Artur, o filho de minha quase-irmã e portanto meu quase-sobrinho, mira-se no espelho e o que vê é um estranho que lhe parece tão interessante quanto tudo mais que existe no universo ao seu redor, e assim começa o ciclo. A moça mira-se no espelho e o que vê é um nariz que não é o que está na capa da revista, uns olhos que não parecem misteriosos como o do cartaz do cinema e uma boca que num frêmito disse eu te amo sem ter a menor idéia do que isso significava. O homem mira-se no espelho do quarto na noite em que sua esposa chora, trancada no banheiro, e o que vê são as marcas no seu rosto daqueles lábios tenros e delicados da menina de olhos assustados que não sai de seu pensamento.

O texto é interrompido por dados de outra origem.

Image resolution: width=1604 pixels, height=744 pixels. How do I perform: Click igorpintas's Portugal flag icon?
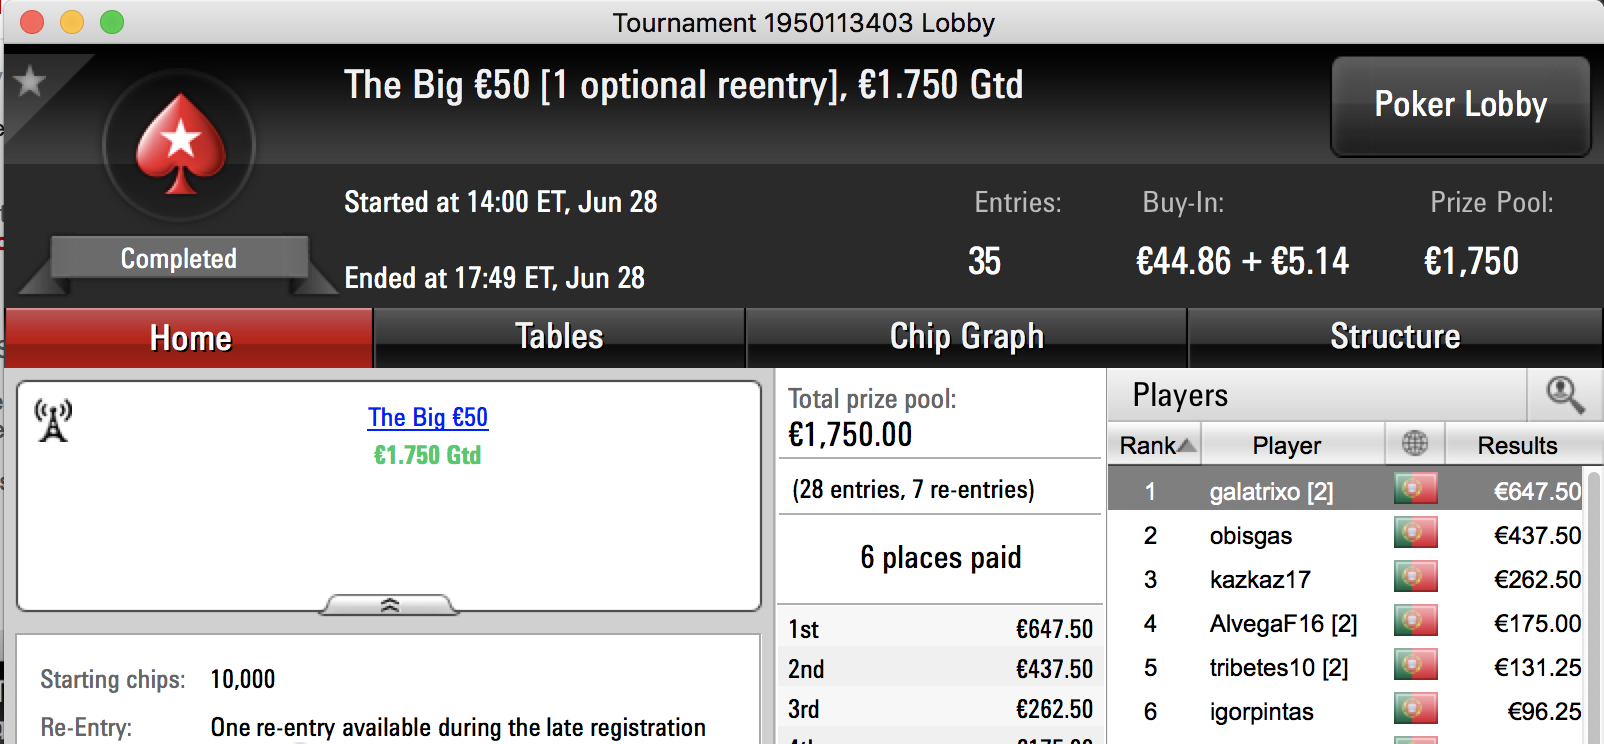click(1415, 709)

A mulher mira-se no espelho para verificar se carrega no rosto a maquiagem adequada para o casamento de seu filho e o que vê é aquela que não via há décadas, aquela que havia abandonado seu pai para viver o amor da sua vida, aquela que morreu sozinha numa pequena cabana na beira-mar, os mesmos traços que não escondem o cansaço e a solidão. O homem alisa com as mãos cabelos que não mais estão aí enquanto vê, no espelho, um reflexo pálido atrás de si, e sorri pensando que, de alguma forma, ainda valia a pena. Finalmente, um pequeno espelho reflete, por puro acaso, um gesto de despedida perdido na multidão da rua agitada, enquanto lábios vermelhos são retocados, e é depois fechado e guardado numa bolsa, e não mais verá a luz desse mesmo dia.